COUNTY EXECUTIVE GEORGE LATIMER AND LEGISLATOR MARY JANE SHIMSKY CUT RIBBON ON THE CRITICAL NORTHBOUND ARDSLEY-DOBBS FERRY ENTRANCE EXIT AT SAW MILL PARKWAY
COUNTY MEDIA MOBILE DEPARTS NORTHBOUND ON THE NEWLY OPENED ENTRANCE/EXIT IN ARDSLEY–CLOSED 10 YEARS
AND AWAAAAAYYYYYY WE GO!
MARY JANE SHIMSKY,GEORGE LATIMER RIDE A VINTAGE DODGE MUSCLE CAR GT TO OPEN NEW RAMP THAT ELIMINATES THE-SOUTH BOUND-TO-GO-NORTHBOUND DETOUR MOTORISTS FROM DOBBS FERRY AND ARDSLEY MADE FOR YEARS TO EXIT OR ENTER FROM DOBBS FERRY AND ARDSLEY NORTHBOUND ON THE SAW MILL PARKWAY
WPCNR TRAFFICA. From the Westchester County Department of Communications. (Edited) February 7, 2018:
Motorists are advised that the entrance/exit ramp (exit 17) to the northbound Saw Mill River Parkway at Ashford Avenue in Ardsley and Dobbs Ferry has reopened today, approximately four months ahead of schedule. The ramp reconstruction is part of the Ashford Avenue Bridge and Ramp Rehabilitation Project. The ramp was previously closed on March 14, 2016.

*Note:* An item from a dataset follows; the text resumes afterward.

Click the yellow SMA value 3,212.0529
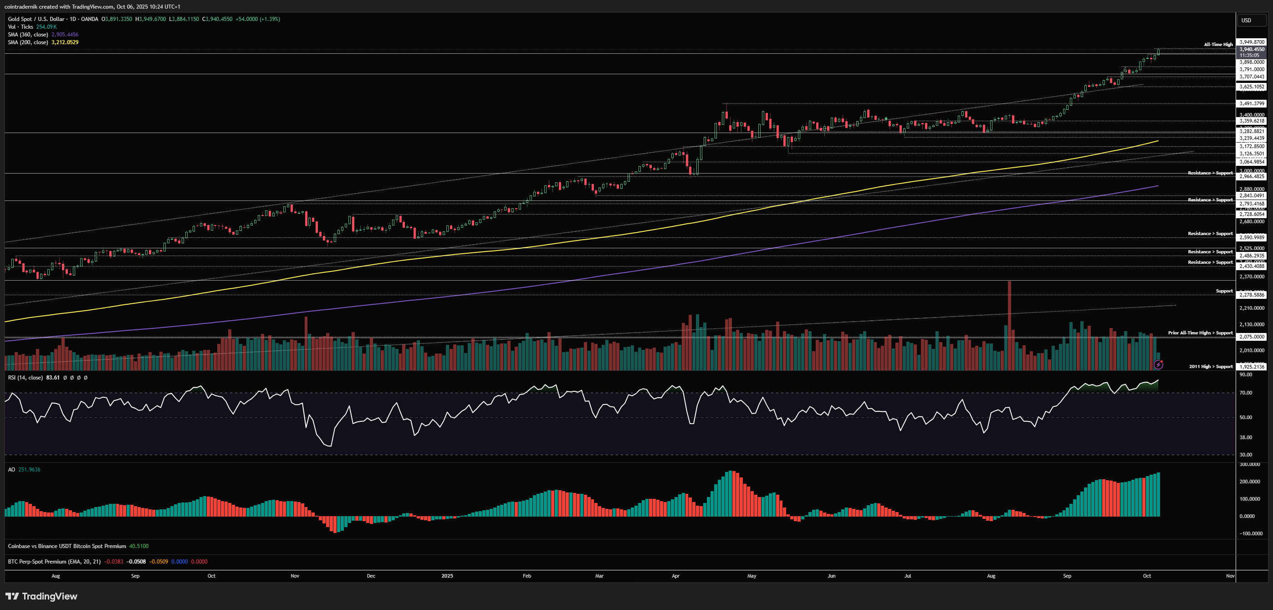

The ramp opening indicates a substantial completion of the project with major items of work completed. Several weeks ago, the final stage, Stage 3, of construction, commenced with Ashford Avenue restored to four lanes, with two lanes in each direction during peak hours.
Although, Ashford Avenue has been restored to two lanes in each direction during peak hours, single lane closures may occur in each direction during off-peak hours. This final stage of construction will last until this summer when minor items are completed in warmer weather.
The $17.9 million project to fully rehabilitate the Ashford Avenue Bridge and Ramp along the border of Ardsley and Dobbs Ferry started pre-construction on January 4, 2016, and began impacting traffic on March 1, 2016 with off-peak lane closures on Ashford Avenue, the Saw Mill River Parkway and the New York State Thruway (I-87). It is estimated that the entire project will be completed by this summer.
Shimsky said the bridge and ramp were deemed unsafe about 2008, when concrete fell from underneath the bridge. No progress to repair the bottleneck that essentialy cut the rivertowns of Irvington, Dobbs Ferry and Hastings off from entering the Saw Mill Parkway north without going south or north first began until 2015.
Bumper to bumber morning and evening bottlenecks were created from about 3 o’clock on for years creating chronic delays westbound and eastbound on Dobbs Ferry Road as the Saw Mill could not be accessed northbound at the critical bridge.
Hopefully this will now be a thing of the past.
In his brief remarks, County Executive George Latimer said the county is reviewing capital projects and what needs be looked at as the top priorities, as well as how to fund them. He said a sequence of priority infrastructure projects had not been decided upon at this time. He hoped that federal and state aid might be found to tackle priority projects.